Türkiye’de Genleştirilmiş ve Sıkıştırılmış Polistiren Köpük Endüstrilerinde Çevresel Performansın Arttırılması Projesi

Kalıcı Organik Kirleticiler Nedir?

Kalıcı Organik Kirleticiler (KOK), doğada kalıcılığı yüksek olan, besin zincirinde biyolojik olarak biriken ve insan sağlığına ve çevreye olumsuz etkileri olan kimyasal maddelerdir. Bu öncelikli kirleticiler grubu, pestisitler (DDT gibi), endüstriyel kimyasallar (PCB’ler gibi) ve endüstriyel proseslerin istenmeyen yan ürünlerinden (dioksinler ve furanlar gibi) oluşur. KOK’ların başlıca özellikleri şunlardır;

  • Canlı organizmalar ve çevre için toksik özellik gösterirler,
  • Canlıların özellikle yağ dokularında birikirler ve besin zincirine yayılırlar,
  • Stabil yapıları nedeniyle fotolitik, kimyasal ve biyolojik tepkimelere karşı direnç gösterir ve bu nedenle çevrede kalıcı özellik gösterirler,
  • Doğal süreçler sonucu toprak, su ve havada geniş çapta dağılmış halde bulunurlar,
  • Yarı uçucu özelliğinden dolayı atmosferde uzun mesafe taşınım özelliği gösterirler,
  • Doğuştan gelen hastalıklar da dahil olmak üzere kansere, bağışıklık sistemi işlevsizliği ile üreme sistemi bozuklukları gibi sağlık sorunlarına yol açarlar.
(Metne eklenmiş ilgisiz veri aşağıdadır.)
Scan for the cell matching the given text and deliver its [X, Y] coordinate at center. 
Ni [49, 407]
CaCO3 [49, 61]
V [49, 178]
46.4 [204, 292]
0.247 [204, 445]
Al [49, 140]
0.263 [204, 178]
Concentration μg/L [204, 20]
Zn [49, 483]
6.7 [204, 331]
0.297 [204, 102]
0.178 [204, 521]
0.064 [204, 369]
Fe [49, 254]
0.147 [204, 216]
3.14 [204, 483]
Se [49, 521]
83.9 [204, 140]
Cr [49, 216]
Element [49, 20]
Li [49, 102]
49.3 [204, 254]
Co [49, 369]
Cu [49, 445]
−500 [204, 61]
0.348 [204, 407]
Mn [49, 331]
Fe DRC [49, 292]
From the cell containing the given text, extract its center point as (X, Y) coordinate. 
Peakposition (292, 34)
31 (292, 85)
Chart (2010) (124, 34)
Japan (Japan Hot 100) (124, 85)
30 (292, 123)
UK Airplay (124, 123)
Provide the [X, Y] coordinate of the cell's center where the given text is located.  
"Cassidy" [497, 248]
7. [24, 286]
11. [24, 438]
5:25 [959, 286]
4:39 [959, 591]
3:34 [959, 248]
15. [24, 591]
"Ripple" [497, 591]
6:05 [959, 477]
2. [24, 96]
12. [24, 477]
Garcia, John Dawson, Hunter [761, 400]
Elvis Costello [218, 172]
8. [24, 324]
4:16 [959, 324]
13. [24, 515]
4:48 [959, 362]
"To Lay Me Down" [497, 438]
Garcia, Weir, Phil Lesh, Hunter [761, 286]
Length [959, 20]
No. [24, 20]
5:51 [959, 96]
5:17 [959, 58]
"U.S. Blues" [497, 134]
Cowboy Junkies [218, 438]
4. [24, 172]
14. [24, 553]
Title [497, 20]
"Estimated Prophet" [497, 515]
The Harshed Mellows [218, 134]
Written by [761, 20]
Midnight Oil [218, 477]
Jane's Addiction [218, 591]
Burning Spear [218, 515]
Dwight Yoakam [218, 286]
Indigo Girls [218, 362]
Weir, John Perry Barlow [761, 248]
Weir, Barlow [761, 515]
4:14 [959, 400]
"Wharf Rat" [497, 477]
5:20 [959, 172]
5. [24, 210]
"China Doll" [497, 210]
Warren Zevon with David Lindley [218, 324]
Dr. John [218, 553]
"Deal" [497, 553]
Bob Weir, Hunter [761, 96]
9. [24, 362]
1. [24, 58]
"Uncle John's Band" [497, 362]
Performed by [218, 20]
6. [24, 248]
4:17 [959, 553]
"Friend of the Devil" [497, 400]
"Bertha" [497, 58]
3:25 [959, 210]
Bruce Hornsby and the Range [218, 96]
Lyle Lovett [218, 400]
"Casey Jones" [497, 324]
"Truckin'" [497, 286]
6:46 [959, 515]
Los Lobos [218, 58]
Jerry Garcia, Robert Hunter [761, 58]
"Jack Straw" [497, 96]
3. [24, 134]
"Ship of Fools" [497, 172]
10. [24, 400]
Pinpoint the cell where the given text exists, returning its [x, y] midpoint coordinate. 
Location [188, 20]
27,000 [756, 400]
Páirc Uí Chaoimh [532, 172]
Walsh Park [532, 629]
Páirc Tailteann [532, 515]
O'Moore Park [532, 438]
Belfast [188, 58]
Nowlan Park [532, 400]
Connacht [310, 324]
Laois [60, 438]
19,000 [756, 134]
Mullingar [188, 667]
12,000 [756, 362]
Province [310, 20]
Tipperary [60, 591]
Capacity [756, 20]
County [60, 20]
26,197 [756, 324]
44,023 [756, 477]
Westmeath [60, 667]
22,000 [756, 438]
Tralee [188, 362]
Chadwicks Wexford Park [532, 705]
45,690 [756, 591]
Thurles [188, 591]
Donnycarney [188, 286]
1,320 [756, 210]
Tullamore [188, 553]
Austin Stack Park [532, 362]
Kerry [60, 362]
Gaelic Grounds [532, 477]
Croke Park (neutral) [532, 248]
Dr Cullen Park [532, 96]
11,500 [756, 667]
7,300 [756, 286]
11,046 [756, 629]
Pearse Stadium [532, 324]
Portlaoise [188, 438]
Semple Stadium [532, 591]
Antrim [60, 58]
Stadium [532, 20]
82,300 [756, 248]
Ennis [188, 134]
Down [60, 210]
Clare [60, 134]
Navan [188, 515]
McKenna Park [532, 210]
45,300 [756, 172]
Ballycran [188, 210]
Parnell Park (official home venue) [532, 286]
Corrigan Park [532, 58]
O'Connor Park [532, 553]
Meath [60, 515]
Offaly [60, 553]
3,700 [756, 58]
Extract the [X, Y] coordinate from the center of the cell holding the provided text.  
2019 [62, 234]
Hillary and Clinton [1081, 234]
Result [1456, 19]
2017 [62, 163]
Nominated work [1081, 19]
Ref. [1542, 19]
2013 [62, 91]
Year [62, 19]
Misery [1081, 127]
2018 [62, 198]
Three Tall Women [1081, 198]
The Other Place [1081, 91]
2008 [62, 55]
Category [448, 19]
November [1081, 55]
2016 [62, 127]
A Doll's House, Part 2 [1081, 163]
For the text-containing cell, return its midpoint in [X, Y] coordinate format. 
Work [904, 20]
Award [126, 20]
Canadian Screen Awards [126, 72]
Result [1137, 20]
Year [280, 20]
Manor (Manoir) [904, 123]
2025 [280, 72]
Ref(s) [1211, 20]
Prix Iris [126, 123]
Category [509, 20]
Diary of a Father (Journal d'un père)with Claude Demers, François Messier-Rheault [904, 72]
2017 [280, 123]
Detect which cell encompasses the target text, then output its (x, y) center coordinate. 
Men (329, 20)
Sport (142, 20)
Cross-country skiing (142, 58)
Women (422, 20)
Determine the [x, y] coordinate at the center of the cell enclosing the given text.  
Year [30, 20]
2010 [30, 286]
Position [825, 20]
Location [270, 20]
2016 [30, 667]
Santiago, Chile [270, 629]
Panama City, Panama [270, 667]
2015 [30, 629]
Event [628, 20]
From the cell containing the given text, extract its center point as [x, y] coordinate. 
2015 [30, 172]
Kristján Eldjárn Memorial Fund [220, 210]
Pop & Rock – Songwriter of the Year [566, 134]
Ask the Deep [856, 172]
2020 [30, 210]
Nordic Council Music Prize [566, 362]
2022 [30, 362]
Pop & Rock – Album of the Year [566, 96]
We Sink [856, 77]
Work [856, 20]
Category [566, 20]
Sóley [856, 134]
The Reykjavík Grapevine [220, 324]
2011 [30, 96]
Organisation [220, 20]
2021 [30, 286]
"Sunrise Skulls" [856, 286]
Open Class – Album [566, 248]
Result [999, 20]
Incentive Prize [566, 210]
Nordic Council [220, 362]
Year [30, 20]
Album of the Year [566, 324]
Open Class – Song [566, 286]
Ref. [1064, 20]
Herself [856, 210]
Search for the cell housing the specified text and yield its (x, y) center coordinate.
Başlıca KOK Kaynakları Nelerdir?

Geçtiğimiz yüzyılın ilk yarısından bu yana öncelikli olarak tarımda kullanılan KOK’lar, sanayinin gelişmesi ile birlikte, değişik sanayi sektörlerinde kullanılmaya ve üretilmeye başlanmıştır. Son yıllarda alev geciktirici ve su itici kimyasal katkı maddesi olarak nihai ürünlerde kullanılmaktadırlar. KOK’lar yanma prosesinin yer aldığı çeşitli sanayi alanlarında istenmeden ortaya çıkabilirler. Başlıca KOK salım kaynakları aşağıdaki gibidir;

  • Çimento fırınları dâhil, tehlikeli atıkların yakıldığı atık yakma tesisleri,
  • Ağartma sırasında elementer haldeki klor ya da klor oluşturan kimyasalların kullanıldığı kağıt hamuru üretimi,
  • Metalurji endüstrisindeki ısıl süreçler,
  • Fosil yakıtları, odun ve diğer biyokütle yakıtları kullanan endüstriyel kazanlar ve fırınlar,
  • Kimyasal madde imalatı (özellikle klorofenol ve kloroanil üretimi),
  • Tekstil ve deri boyama (kloroanil kullanarak) ve apreleme (alkali özütlemesiyle),
  • Atık petrol rafinasyonu,

Stockholm Sözleşmesi ve Türkiye

2001 yılında imzalanan ve 2004 yılında yürürlüğe giren Kalıcı Organik Kirleticilere İlişkin Stockholm Sözleşmesi[1], önce Kirli Düzine olarak adlandırılan 12 KOK’un salınımını ortadan kaldırma ya da azaltma üzerine odaklanmıştır. Daha sonra, 2009 yılında, Kötü Dokuzlu olarak adlandırılan 9 yeni KOK Sözleşme listesine eklenmiştir. 2011, 2013, 2015, 2017 ve 2019 yıllarında yapılan görüşmeler sonucunda, 30 farklı KOK Sözleşme kapsamına alınmıştır. Sözleşme 185 ülke tarafından onaylanmış olup, 152 ülke tarafından imzalamıştır.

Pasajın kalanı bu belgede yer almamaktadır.